Directives
A. In the Rob Roy Way hiking account, what did the walkers eat before setting off this morning?
B. Using the Rob Roy Way hiking account, explain why the walkers did not take the road shortcut out of Killin that other hikers have used.
C. Write the next few sentences of the Rob Roy Way hiking account, picking up after its final sentence.

===== Selected passage =====

This evening we are staying in a pod. We love pods! They’re small and cosy with limited facilities. Just the way we like it. This pod is spectacular and Eve is snuggled in bed loving every second of it! If you want to check them out have a look here https://loch-tay.net/
If anybody knows the area or has studied the local maps you will know that you can continue along the road out of Killin and end up exactly where we are with little effort. This section of the Rob Roy Way is basically a huge detour into the hills in a big semicircle. I have heard of hikers using this obvious shortcut, but being ‘purists’ we kept to the official Rob Roy Way. We are pleased we did.
We started this morning with a cooked breakfast. It was really nice to have a full belly before setting off especially with what today had in store for us.
The route out of Killin was simple as we retraced our steps and walked up the road signposted for Camusurich. It immediately started to go up hill.
We walked up a progressively steeper and steeper path today in what appeared to be a never-ending incline all the way until nearly the half way point for today beside Meall Odhar.
The initial road section was quiet and we only met one car driving the opposite way. We listened to a David Williams audiobook and went over various spellings of word that we heard in the book.
As soon as we turned off the road the incline got steeper and steeper. It didn’t get any easier for several miles. The route was on a tarmac road through a beautiful woodland with spectacular views back across Killin and Loch Tay.

===== Dataset =====

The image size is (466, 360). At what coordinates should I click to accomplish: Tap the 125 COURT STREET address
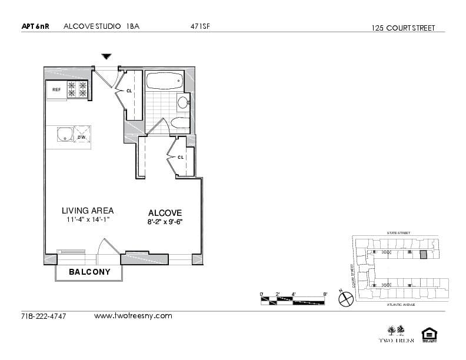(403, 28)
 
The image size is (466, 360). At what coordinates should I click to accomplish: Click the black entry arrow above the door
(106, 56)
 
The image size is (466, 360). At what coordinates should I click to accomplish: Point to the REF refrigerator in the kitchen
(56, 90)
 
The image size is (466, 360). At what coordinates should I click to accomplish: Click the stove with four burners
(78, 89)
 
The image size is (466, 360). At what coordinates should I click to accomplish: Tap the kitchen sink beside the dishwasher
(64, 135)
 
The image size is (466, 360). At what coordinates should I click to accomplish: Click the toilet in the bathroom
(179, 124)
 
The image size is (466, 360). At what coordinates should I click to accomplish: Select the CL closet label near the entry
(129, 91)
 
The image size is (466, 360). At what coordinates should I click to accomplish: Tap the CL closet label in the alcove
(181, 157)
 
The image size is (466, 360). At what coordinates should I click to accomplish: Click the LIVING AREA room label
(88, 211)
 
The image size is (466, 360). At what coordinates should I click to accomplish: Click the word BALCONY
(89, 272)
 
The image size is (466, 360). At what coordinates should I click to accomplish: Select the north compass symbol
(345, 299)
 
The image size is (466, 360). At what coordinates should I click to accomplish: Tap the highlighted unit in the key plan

=====
===== Dataset =====

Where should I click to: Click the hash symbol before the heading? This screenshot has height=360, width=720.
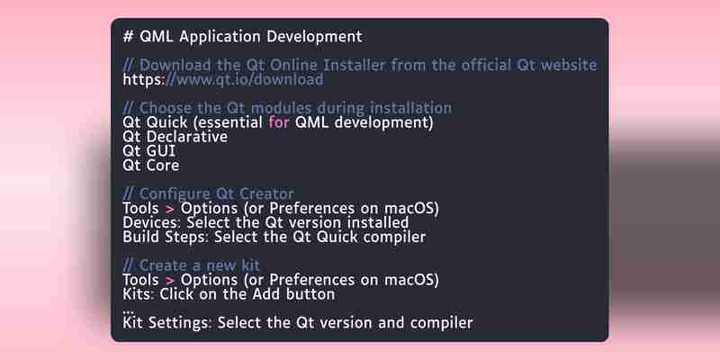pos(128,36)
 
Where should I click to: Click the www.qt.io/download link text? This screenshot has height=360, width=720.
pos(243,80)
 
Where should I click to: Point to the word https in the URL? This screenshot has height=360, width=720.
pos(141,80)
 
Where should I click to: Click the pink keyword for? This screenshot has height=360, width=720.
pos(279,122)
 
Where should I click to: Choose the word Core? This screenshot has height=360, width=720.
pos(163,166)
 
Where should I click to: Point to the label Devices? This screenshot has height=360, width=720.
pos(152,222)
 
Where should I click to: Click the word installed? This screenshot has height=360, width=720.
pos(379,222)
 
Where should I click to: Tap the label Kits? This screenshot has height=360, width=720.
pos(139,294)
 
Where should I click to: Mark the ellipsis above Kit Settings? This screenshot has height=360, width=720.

=====

Results in order
A. They had a cooked breakfast.

B. They saw themselves as "purists," so they kept to the official Rob Roy Way even though this section is a large detour into the hills. They add that they were pleased they did.

C.
This section was long and hard. Eve took a lot longer to walk these few miles than I had anticipated. I was already starting to think we wouldn’t reach the pod until after dark. I can’t remember what time it was when we reached the edge of the forest and the trail started to level out slightly but it was later than planned.
Immediately leaving the forest road near a mobile phone pylon, the views and scenery really opened up and went from spectacular to almost breathtaking. The views with the low lying clouds with rain and more clouds sweeping in and around was captivating. We took our first proper break here removing our backpacks and eating some sweets.
However the cold started to bite so we walked on at a slightly quicker pace enjoying the views. We were overtaken by two young girls walking a dog. The dog was as white as an iceberg. We were both thinking it but Eve said it, “I don’t think that dog will stay that white for long up here”. 😂
We could see clouds and mist in-front of us blanketing the route that we would be following. We know from experience it can be muddy and boggy. We dread to think what the dog looked like after their walk 😂. However our thoughts soon turned to thinking about where we were going. We added some layers as it was getting cold and got hats and gloves out ready.
As we climbed we could start to see the main feature of today come into view - the massive Brealach Dam.
The path started to change from a tarmac road to a rough rocky trail. The weather was closing in and the wind was picking up. We found a small area behind a wall to shelter for some food and a break.
The whole area up here feels wild and barron. The Lochan and dam were dark and looked like an abandoned engineering project. It felt bleak.
The mist was thick and with the wind made it feel like rain. We had to put on full waterproofs. One thing I like about wearing waterproofs is it makes us feel snug and protected. I know it’s all relative but it feels nice when you’re on top of a hill to be protected from the elements.
We walked along past the Lochan until we heard echos, so we had to test it. If you have not already, have a look at the video I put up earlier of us creating an echo. I think it’s brilliant!
We walked slowly still going gradually up hill until we reached the top and it felt brilliant. We were not at the half way point for the day but it felt good to start to go down hill.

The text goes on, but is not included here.